Tabler sur deux éléments

Image à la une: Focus sur la table Salt-Root (dimensions 200 x 80 x 75), le bois de Kambala Iroko prélevé en Afrique occidentale est posé sur 115 kg de sel, poids final environ 150kg.
© Mathias Van Duüren

Grandir en pleine nature l’a prédisposé à s’intéresser, toucher, sculpter le bois. Le designer belge Igor Louis de Kerchove produit dans son atelier de Lisbonne des tables au plateau de bois emboîté sur des pieds de sel solidifié. Mélange de matières brutes pour un rendu organique : le bois pour l’aspect terre, le sel pour l’aspect mer. Rencontre avec le designer autour d’une table, évidemment !

Portrait d’Igor Louis de Kerchove posé sur sa table Salt-Root. © Mathias Van Duüren

 

Après des études dans le monde du business à Bruxelles, le créatif Igor Louis de Kerchove sent que son avenir est ailleurs, dans une activité plus proche de la nature. « J’ai toujours eu une passion pour le bois, sa couleur, son odeur… », raconte le designer. Grâce au hasard de rencontres, il prend le chemin du Portugal et se lance dans des études à la Fondation Ricardo de Espirito Santo Silva (FRESS). Une institution qui date des années 50, dont le but est la préservation des métiers des arts décoratifs. Si l’héritage d’un patrimoine ancestral semble être la raison de vivre de l’institution, Igor va bientôt la transcender et utiliser ses techniques pour plonger dans le design contemporain.

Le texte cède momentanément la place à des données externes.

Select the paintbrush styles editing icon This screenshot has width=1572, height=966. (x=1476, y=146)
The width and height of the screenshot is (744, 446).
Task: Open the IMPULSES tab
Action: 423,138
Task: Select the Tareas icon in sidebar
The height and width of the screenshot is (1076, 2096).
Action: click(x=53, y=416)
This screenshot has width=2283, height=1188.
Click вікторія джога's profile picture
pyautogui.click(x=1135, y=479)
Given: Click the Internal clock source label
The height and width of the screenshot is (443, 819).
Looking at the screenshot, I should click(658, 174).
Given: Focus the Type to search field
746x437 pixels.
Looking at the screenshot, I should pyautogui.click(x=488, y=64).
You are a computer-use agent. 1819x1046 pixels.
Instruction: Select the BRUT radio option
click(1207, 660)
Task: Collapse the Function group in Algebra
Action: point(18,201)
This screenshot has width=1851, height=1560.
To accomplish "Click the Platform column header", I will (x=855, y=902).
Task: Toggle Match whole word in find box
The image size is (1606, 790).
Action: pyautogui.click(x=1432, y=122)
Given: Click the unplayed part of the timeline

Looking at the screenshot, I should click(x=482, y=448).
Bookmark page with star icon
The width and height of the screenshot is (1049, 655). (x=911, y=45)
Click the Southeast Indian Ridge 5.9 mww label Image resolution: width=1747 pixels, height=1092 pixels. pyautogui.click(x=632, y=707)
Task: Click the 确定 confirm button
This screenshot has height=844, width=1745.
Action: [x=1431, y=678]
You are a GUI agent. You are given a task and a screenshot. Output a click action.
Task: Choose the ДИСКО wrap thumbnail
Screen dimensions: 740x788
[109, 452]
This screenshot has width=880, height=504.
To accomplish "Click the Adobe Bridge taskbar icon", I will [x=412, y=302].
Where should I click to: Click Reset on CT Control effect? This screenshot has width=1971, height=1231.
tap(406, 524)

Très vite, après ses deux années d’études à la FRESS et un stage réussi chez le designer Mircea Anghel, il sent que le bois ne lui suffit plus, qu’il est prêt à le twister à un autre élément. D’abord la pierre, qu’il sculpte avec brio, et ensuite le sel. « J’avais envie d’inventer une matière, de créer un processus de production, une matière disponible sur terre. Je me suis alors tourné vers le sel, en regardant l’océan depuis les côtes du Portugal. Grâce à un procédé innovant, je parviens à solidifier le sel. Il devient alors aussi dur que de la pierre. Ce processus unique lui confère une texture minérale et un aspect proche du marbre blanc. » Mais l’innovation d’Igor ne s’arrête pas là : « J’unifie ensuite les pieds de sel au plateau en bois, à l’aide d’emboîtements spécifiques. Mon autre défi est de lier ces deux matières, aux propriétés naturellement opposées. Le bois est en effet sensible à l’humidité alors que le sel est hygrophuge : il attire l’humidité de l’air en permanence. » Permettre à une matière solide qui ne bouge pas de s’articuler en mouvement, c’est là le secret de réussite des tables d’Igor. « J’aime les tables, comme objet qui permet de rassembler l’art à l’utile. Ce meuble réunit les gens, on fait tant de choses sur une table ou autour d’une table. C’est cette dimension humaine du design qui me fait vibrer. » En novembre 2025, Igor proposera son grain de sel à la galerie App’Art à Bruxelles.